Your post was perfect.  I saved it so I can refer to in  the future.  I didn't think about frying itofu in oil that would add some flavor and texture as tofu tends to be bland.  

I'm not into substituting it for meat either.  I'd rather have the real thing.


----------



## Coco (Nov 22, 2003)

Me too! I really like the taste of tofu, and when you fry it it gets nice and crispy on the outside.


----------



## kitchenelf (Nov 22, 2003)

Geez, you two ALMOST make me want to try it!  :roll:   What kind of tofu do you get?  I know there's silken and something else - *IF* I try it what should I get and how do you recommend I try it the first time - it's been a loooooong time - I don't think I knew how to cook it so it was kind of like eating nothing in particular with a really flavorless taste but a kind of weird texture  :P   How's that for a description??? LOL


----------



## ironchef (Nov 22, 2003)

here's a simple cold tofu appetizer, that is a traditional japanese starter, but with a couple of tweaks

*Cold Gingered Tofu with a Soy-Sesame Dressing*

Serves 4-6

*Ingredients:*

1 lb. Fresh Tofu (Readily available in Hawaii and California - don't know about other places)
2 Tbsp. Fresh Ginger, grated fine
4 Tbsp. Finely Chopped Green Onion
2 tsp. White Sesame Seeds
2 Tbsp. Japanese Bonito Flakes (Optional, but traditional)
1/2 Cup Soy Sauce
1/4 Cup Mirin (Sweet Japanese Cooking Liquid - If not available, you can use simple syrup)
1 Tbsp. Sesame Oil
Juice of 1/2 a Lemon + the Zest of one Lemon, minced

*Method:*

Drain Tofu from water and pat dry with paper towels. Slice Tofu into 1" "steaks" and lightly press between two paper towels to extract remaining liquid. Cut tofu "steaks" into 1" cubes and reserve. In a mixing bowl, combine Soy Sauce, Mirin, Sesame Oil, Lemon Juice, and Lemon Zest, and wisk until emulsified. Arrange Tofu cubes into "pyramid" shapes on four plates. Lightly drizzle dressing over tofu (approx. 2 Tbsp. is good to start with, but people can put more if they like). Evenly sprinkle the remaining ingredients over the tofu in this order: Ginger, Green Onion, Seasame Seeds, and Bonito flakes. Serve immediately.


----------



## Coco (Nov 22, 2003)

Ironchef, that recipe sounds good, can't wait to try it.

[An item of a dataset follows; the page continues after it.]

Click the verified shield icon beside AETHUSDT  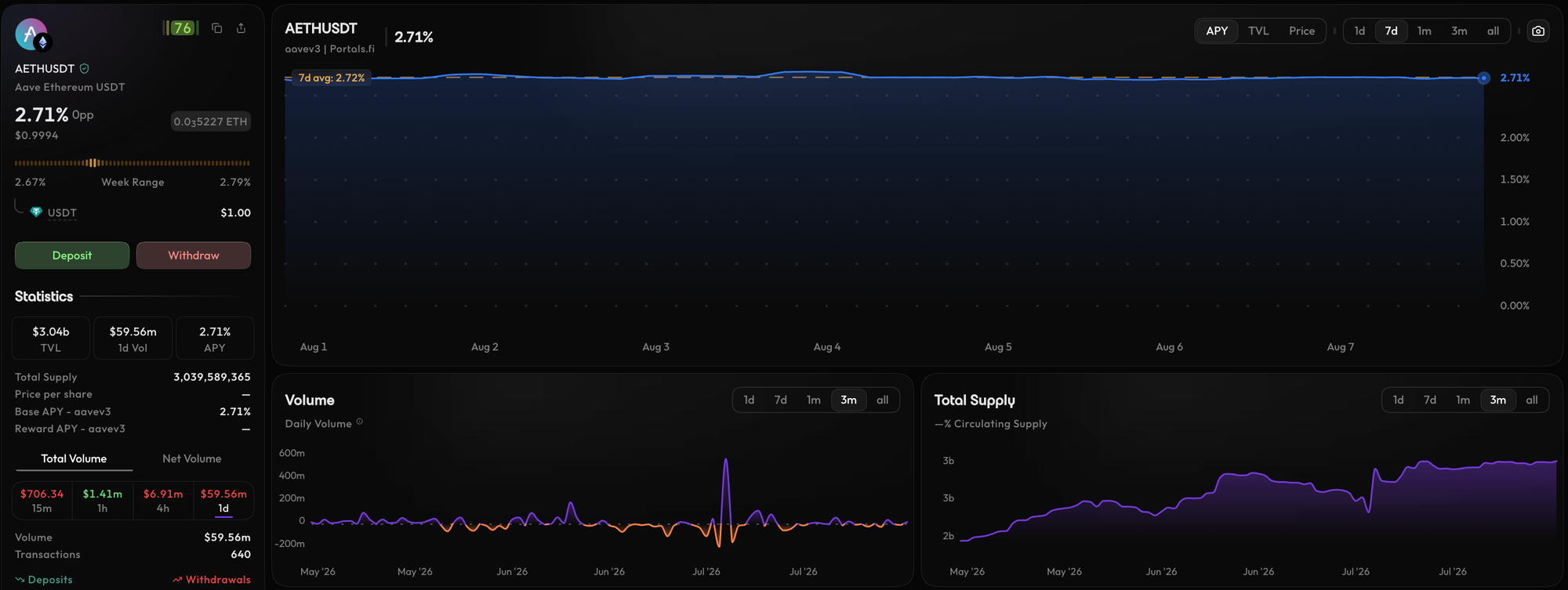[85, 68]
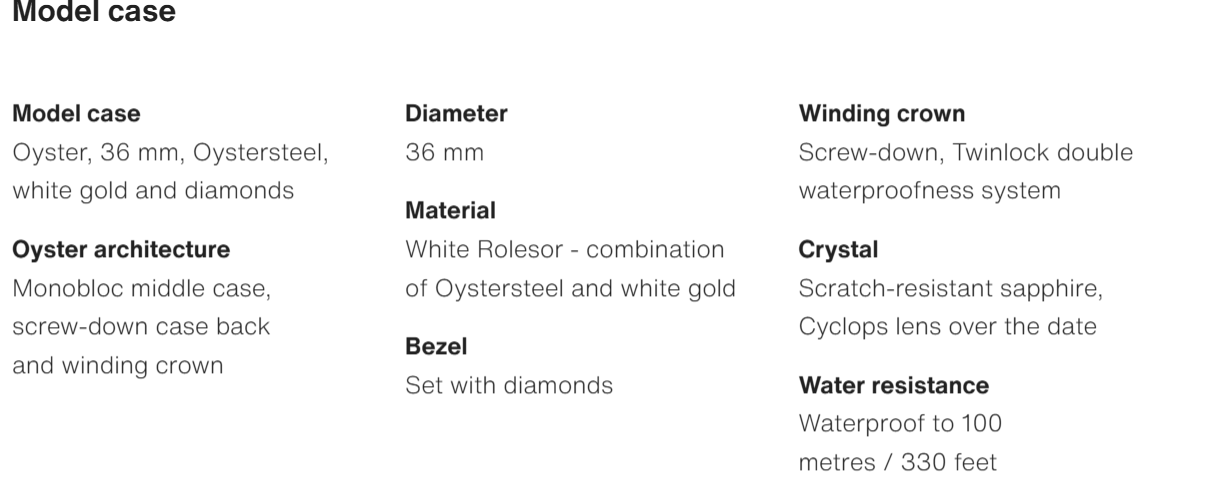
Task: Click the Winding crown label
Action: [882, 114]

Kitchenelf,  I buy firm or extra firm tofu, because I generally do fry it or add it to curry so it needs to be able to stand up to cooking. But I understand that the silken tofu can be pureed and used like yoghurt is in smoothies, etc. (OK, I confess, I read that in the _Super Baby Food_ cookbook, but hey, I think it applies to us as well! )


----------



## kitchenelf (Nov 22, 2003)

I'll have to give it a try - you have convinced me (who said that???) LOL


----------